As a AIGC rookie, I want to go ahead and try to reproduce some basic abilities of the text-to-image model, including Lora, ControlNet, IP-adapter, where you can use these abilities to realize a range of interesting AIGC plays!

To this end, we will keep a complete record of how these abilities are trained, and our future plans can be broadly categorized into:

Data Process

Image caption

Image caption is an important part of training text-to-image models, which can be used in Lora, ControlNet, etc. Common caption methods can be broadly categorized into two types:

  • SDWebUI Tagger: This method involves using a tagger in the web UI, which essentially functions as a multi-classification model, to generate captions.
  • VLM: VLM offers a better understanding of the dense semantics within an image,and is capable of providing detailed captions, which is our recommended approach.

In our experiments, we use GLM-4v-9b to caption our trained images. Specifically, we use query = "please describe this image into prompt words, and reply us with keywords like xxx, xxx, xxx, xxx" prompt the VLM to output the image caption. For example, we can employ GLM-4v to caption the single image as follows:

import torch
from PIL import Image
from transformers import AutoModelForCausalLM, AutoTokenizer

device = "cuda"

tokenizer = AutoTokenizer.from_pretrained("THUDM/glm-4v-9b", trust_remote_code=True)

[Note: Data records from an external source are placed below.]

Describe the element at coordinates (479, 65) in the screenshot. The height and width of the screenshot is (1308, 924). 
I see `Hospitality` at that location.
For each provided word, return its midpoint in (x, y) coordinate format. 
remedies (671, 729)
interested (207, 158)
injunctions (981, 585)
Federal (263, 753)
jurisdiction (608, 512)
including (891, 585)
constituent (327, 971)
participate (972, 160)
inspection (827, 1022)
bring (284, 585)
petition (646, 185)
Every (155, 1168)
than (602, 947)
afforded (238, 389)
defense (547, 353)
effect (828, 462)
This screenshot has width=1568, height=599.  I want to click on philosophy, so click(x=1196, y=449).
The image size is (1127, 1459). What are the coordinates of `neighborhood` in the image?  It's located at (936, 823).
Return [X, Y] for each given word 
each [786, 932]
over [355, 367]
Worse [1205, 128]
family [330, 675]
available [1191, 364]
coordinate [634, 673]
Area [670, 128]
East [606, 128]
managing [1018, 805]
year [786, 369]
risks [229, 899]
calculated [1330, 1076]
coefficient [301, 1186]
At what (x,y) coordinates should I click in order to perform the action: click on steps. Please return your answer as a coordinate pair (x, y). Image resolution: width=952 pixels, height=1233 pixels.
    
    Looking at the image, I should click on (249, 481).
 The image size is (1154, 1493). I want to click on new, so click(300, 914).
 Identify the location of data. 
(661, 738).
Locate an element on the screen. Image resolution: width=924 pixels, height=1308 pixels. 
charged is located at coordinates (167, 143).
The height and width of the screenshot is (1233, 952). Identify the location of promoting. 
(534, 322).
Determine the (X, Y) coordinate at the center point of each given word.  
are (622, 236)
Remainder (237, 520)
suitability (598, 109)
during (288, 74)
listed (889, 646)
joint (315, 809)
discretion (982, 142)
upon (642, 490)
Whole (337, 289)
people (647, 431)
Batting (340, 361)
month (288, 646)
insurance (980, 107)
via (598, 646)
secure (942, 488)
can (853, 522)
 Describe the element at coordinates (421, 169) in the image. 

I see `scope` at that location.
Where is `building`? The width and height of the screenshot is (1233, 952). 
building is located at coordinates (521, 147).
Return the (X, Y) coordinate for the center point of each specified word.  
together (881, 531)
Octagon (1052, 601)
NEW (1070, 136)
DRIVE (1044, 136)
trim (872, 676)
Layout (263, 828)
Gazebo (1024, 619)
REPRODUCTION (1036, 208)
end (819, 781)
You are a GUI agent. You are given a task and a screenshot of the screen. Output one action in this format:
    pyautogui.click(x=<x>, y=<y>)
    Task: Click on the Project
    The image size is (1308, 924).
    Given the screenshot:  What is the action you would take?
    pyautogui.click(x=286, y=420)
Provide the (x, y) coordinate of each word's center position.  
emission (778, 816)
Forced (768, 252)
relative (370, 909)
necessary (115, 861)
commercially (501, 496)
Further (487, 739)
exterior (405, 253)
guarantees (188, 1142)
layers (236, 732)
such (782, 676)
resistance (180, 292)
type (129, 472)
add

query = "please describe this image into prompt words, and reply us with keywords like xxx, xxx, xxx, xxx"
image = Image.open("your image").convert('RGB')
inputs = tokenizer.apply_chat_template([{"role": "user", "image": image, "content": query}],
                                       add_generation_prompt=True, tokenize=True, return_tensors="pt",
                                       return_dict=True)  # chat mode

inputs = inputs.to(device)
model = AutoModelForCausalLM.from_pretrained(
    "THUDM/glm-4v-9b",
    torch_dtype=torch.bfloat16,
    low_cpu_mem_usage=True,
    trust_remote_code=True
).to(device).eval()

gen_kwargs = {"max_new_tokens": 77, "do_sample": True, "top_k": 1}
with torch.no_grad():
    outputs = model.generate(**inputs, **gen_kwargs)
    outputs = outputs[:, inputs['input_ids'].shape[1]:]
    caption = tokenizer.decode(outputs[0], skip_special_tokens=True)
    print(caption)

For large amounts of training data, we can use caption.py in the data_process directory. Specifically, you can use use_buckets = True to conduct ARB (Aspect Ratio Bucket), there are two ways to preprocess trained images:

  • single resolution: just provide the single resolution images, don't need conduct ARB.
python data_process/caption.py --train_image_dir "/path/to/your/data" --trigger_word "KongFu Panda"
  • multiple resolution: provide multiple resolution images, which might need enough trained images and average size distribution.
python data_process/caption.py --train_image_dir "/path/to/your/data" --use_buckets --trigger_word "KongFu Panda"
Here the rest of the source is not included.